What is Natural Language Processing?¶
Natural language processing is a subfield of artificial intelligence where computer algorithms are used to process natural language data including natural language understanding and natural language generation.
What methods are applied in Natural Language Processing?
Symbolic (or rule based) NLP was the initial methodology applied to Natural Language starting from 1950s and was the predominant approach until 1990s where Statistical methods gained dominance. With the turn of the century, machine learning algorithms and more recently artificial neural networks are predominantly applied to Natural Language Processing problems.
What are the common high level Natural Language Processing tasks?
Automatic Summarization
Producing an automatic summary of large body of text.
Machine Translation
Translating text from one human language to another human language.
Chatbots
Holding chat conversation with humans in order to for example gather information or help with queries.
Question Answering
Providing automatic answers to human language questions most often where specific answer is present.
Sentiment Analysis
Computing polarity score for often subjective information such as reviews or tweets.
Topic Modelling
Automatic discovery of abstract topics occurring in a body of text.
Language Modelling
Assigning an occurrence probability to any sequence of words.
Information Retrieval
Searching for requested information and ranking of the results.
Word Sense Disambiguation
Identifying which sense of the word is used in a sentence.
What are the common low level Natural Langaue Processing tasks?
Word Segmentation (Tokenization)
Segmentation of a body of text into smaller tokens (often words).
Sentence Boundary Disambiguation
Determining the start and end of the sentences within a body of text.
Part of Speech Tagging
Associating every word with a part of speech based on the definition and context.
Named Entity Recognition
Determining which words in a body of text map to proper names such as names of people or places.
Stemming
Identifying the root form or word stem for inflected or derived words.
Lemmatization
Grouping all inflected or derived forms of a word into one group.
Constituency Parsing
Constructing a tree structure representing the syntactic structure according to phrase structure grammar.
Dependency Parsing
Constructing a tree structure representing the syntactic structure according to a dependency grammar.
Coreference Resolution
Identifying all expressions that refer to the same entity in the text.

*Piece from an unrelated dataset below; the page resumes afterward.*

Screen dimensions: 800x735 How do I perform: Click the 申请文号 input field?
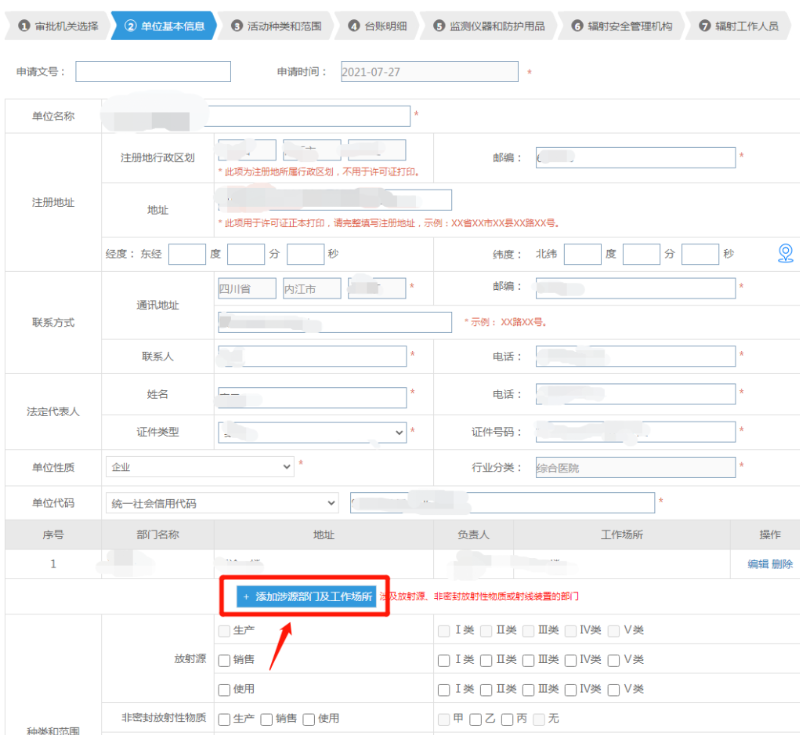153,72
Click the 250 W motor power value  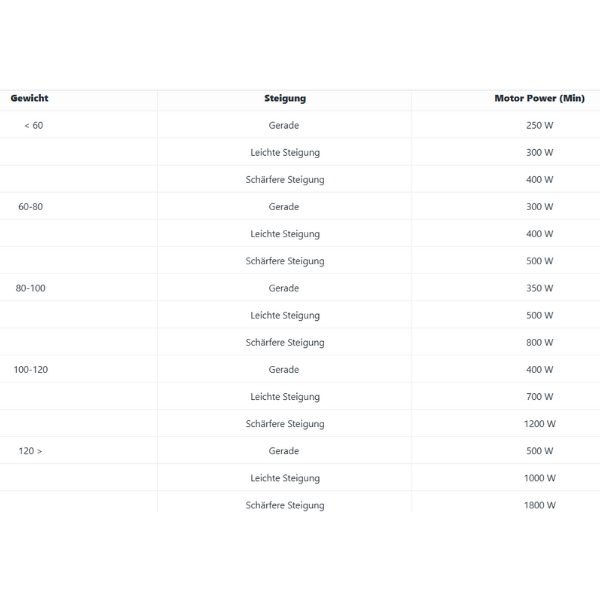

Timeline of Natural Language Processing
Here we include a list of important events in the history of natural language processing:
2018 Jacob Devlin et al. introduce BERT: Bidirectional Encoder Representations from Transformers.
2017 Ashish Vaswani et al. introduce transformers dispensing with recurrence and convolutions entirely.
2015 Dzmitry Bahdanau et al. introduce the concept of attention.
2013 Tomas Mikolov et al. at Google introduce word2vec using neural networks to learn word associations.
2008 Collobert and Weston apply multi task learning to NLP.
2001 Bengio et al. propose the first neural language model.
1990s Statistical Methods such as A tree-based statistical language model (Bahl et al., 1989), educing linguistic struc- ture from the statistics of large corpora (Brill et al., 1990), Statistical parsing of messages (Chitrao and Grishman, 1990), A statistical approach to machine translation (Brown et al., 1991)
1988 IBM’s Thomas J. Watson research center reintroduced statistical machine translation.
1980s Symbolic methods such as Passing Markers (Charniak, 1983), In depth understanding (Dyer, 1983), (Direct Memory Access (Parsing Riesbeck and Martin, 1986), TEAM (Grosz et al., 1987), Semantic Interpretation and the Resolution of Ambiguity (Hirst, 1987)
1970s Conceptual ontologies such as MARGIE (Schank, 1975), SAM (Cullingford, 1978), PAM (Wilensky, 1978), TaleSpin (Meehan, 1976), QUALM (Lehnert, 1977), Politics (Carbonell, 1979)
1968 SHRDLU, an early natural language understanding program is released.
1966 The first natural language processing computer program ELIZA is created at MIT AI Lab.
1966 ALPAC issues their report on Machine Translation.